Israeli authorities seized a solar/diesel hybrid electric system from the Palestinian village of Jubbet ad-Dib in July, 2017. The system was funded by the Dutch government and installed by joint Israeli-Palestinian organisation Comet-ME, leading the Dutch Foreign Ministry to lodge a complaint. The Coordinator of Government Activities in the Territories told reporters that the solar panels were erected "without the necessary permits, and that stop work orders had previously been sent to the village authorities," although a Haaretz report indicated that the confiscation orders were only delivered during the raid, meaning there was no chance to contest them in court. Residents of the village, located in Area C between a number of Israeli settlements, had been attempting to implement and gain approval for solar power projects since 2009.

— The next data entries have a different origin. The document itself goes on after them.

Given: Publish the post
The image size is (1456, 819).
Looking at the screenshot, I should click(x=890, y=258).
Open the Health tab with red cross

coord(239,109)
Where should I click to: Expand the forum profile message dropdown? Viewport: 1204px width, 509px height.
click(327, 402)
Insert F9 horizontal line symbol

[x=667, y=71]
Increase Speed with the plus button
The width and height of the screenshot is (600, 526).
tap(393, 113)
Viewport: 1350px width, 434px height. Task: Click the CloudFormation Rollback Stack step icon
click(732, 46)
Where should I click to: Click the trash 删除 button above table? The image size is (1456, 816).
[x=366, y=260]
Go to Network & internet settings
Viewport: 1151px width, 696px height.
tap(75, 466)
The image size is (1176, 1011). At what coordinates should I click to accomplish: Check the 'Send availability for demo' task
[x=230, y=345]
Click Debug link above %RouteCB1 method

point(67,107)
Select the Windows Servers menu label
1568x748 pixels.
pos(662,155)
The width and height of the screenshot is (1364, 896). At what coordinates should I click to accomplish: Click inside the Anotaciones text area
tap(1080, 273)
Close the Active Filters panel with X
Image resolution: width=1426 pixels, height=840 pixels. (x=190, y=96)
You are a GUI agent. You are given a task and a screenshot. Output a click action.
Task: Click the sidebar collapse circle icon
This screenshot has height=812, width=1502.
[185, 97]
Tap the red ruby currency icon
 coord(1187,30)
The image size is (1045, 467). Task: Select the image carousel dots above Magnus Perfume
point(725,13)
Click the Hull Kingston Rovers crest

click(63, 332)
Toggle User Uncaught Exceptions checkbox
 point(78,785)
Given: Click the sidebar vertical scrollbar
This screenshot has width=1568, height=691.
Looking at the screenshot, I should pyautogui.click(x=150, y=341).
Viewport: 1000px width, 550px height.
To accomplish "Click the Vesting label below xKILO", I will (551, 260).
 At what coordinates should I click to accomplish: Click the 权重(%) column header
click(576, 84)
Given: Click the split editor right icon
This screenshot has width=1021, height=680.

It has been estimated by the World Bank that 98% of the available renewable energy potential is solar. Under the Massader plan, 500 schools were planned to be fitted with solar panels, funded by a loan from the European Investment Bank. However, due to the fact that Palestine receives an estimated 3,400 hours of sunlight per year, and average daily solar radiation ranging from 6.15 to 8.27 kWh/m^{2}, solar energy is seriously underutilised. The southern parts of the West Bank have been identified as the places with the best solar potential. Despite this, solar power remains unviable due for many residents, due to being unaffordable, with systems built through donations operating at such low capacities as to only cover lighting.

=== Wind power ===
It has been estimated that wind energy has the potential to account for 2-6.6% of energy usage in the Palestinian Territories. The potential for wind energy varies by region, and though the average is 300 W/m^{2}, in the mountains it gets as high as 600 W/m^{2}, and in low-lying areas as low as 100W/m^{2}. In these areas of high elevation, including Ramallah and East Jerusalem, wind energy may be produced at 0.07 $/kWh. An example of application of wind energy in Palestine is Al Hilal hospital, in Hebron, which is 1,000m above sea level.

=== Biomass ===
In 2018, Palestinians in the West Bank and Gaza combined produced over 1.59 million tons, or roughly 4,356 tons/day, of municipal solid waste with an average output per person of 0.9 kg/day.

There are issues with the use of biomass power, however. About half of the Palestinian population - mainly in the rural areas, refugee camps, and Bedouins of North and South Governorates - are exposed daily to harmful emissions and other health risks from biomass burning that typically takes place in traditional stoves without adequate ventilation. The majority of individuals exposed to enhanced concentrations of pollutants are women and young children.

==Barriers==
There are a number of barriers to development of renewable energy resources in Palestine, including regulatory issues resulting from the Israeli occupation, and this meant the government was unable to achieve its target of 25 megawatts by 2015. However, renewable energy has a large potential to reduce reliance on imported energy and address a number of social issues. The West Bank is especially dependent on Israel for energy, with 97.5% of electricity coming from the Israel Electric Corporation. The monopoly of IEC has led to difficulties improving renewable energy infrastructure in Palestine. Awareness of renewable energy is low in many areas of the Palestinian Territories, which has been a significant barrier. In one university, it was found that students and faculty had low awareness of how much the Palestinian Authority and PENRA (Palestinian Energy and Natural Resources Authority) were making use of solar power, and believed it to be more successful than it was.